[[ EXERCISE INPUTS open ]]
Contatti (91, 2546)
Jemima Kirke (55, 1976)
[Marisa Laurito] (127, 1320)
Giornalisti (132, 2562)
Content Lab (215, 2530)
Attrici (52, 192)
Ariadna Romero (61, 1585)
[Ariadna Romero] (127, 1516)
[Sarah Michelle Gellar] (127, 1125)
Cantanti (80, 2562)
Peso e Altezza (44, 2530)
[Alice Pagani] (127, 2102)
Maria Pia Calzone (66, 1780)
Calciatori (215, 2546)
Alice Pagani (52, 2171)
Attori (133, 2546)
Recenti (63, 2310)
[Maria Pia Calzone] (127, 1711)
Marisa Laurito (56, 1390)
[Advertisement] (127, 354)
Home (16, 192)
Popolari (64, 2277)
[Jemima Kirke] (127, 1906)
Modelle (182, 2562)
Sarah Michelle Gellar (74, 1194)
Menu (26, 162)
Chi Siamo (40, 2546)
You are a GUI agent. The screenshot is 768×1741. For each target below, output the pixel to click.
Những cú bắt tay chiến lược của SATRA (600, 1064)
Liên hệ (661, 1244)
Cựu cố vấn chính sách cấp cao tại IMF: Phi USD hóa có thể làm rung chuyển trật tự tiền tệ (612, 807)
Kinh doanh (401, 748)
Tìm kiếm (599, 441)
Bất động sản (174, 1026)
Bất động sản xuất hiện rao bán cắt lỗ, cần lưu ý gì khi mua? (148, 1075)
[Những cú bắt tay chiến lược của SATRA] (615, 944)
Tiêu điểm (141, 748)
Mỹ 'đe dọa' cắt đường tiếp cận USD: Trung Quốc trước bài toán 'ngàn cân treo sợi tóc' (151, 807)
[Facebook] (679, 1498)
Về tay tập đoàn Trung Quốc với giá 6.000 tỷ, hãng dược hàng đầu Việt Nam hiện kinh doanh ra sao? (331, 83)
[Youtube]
[[ EXERCISE INPUTS closed ]]
• _EXERCISE BRIEF_
Among the records above, extract exactly the lines from the line with "Jemima Kirke (55, 1976)" to the line with "[Facebook] (679, 1498)", both lines included, and leave out the rest.

• _ANSWER TO THIS EXERCISE_
Jemima Kirke (55, 1976)
[Marisa Laurito] (127, 1320)
Giornalisti (132, 2562)
Content Lab (215, 2530)
Attrici (52, 192)
Ariadna Romero (61, 1585)
[Ariadna Romero] (127, 1516)
[Sarah Michelle Gellar] (127, 1125)
Cantanti (80, 2562)
Peso e Altezza (44, 2530)
[Alice Pagani] (127, 2102)
Maria Pia Calzone (66, 1780)
Calciatori (215, 2546)
Alice Pagani (52, 2171)
Attori (133, 2546)
Recenti (63, 2310)
[Maria Pia Calzone] (127, 1711)
Marisa Laurito (56, 1390)
[Advertisement] (127, 354)
Home (16, 192)
Popolari (64, 2277)
[Jemima Kirke] (127, 1906)
Modelle (182, 2562)
Sarah Michelle Gellar (74, 1194)
Menu (26, 162)
Chi Siamo (40, 2546)
You are a GUI agent. The screenshot is 768×1741. For each target below, output the pixel to click.
Những cú bắt tay chiến lược của SATRA (600, 1064)
Liên hệ (661, 1244)
Cựu cố vấn chính sách cấp cao tại IMF: Phi USD hóa có thể làm rung chuyển trật tự tiền tệ (612, 807)
Kinh doanh (401, 748)
Tìm kiếm (599, 441)
Bất động sản (174, 1026)
Bất động sản xuất hiện rao bán cắt lỗ, cần lưu ý gì khi mua? (148, 1075)
[Những cú bắt tay chiến lược của SATRA] (615, 944)
Tiêu điểm (141, 748)
Mỹ 'đe dọa' cắt đường tiếp cận USD: Trung Quốc trước bài toán 'ngàn cân treo sợi tóc' (151, 807)
[Facebook] (679, 1498)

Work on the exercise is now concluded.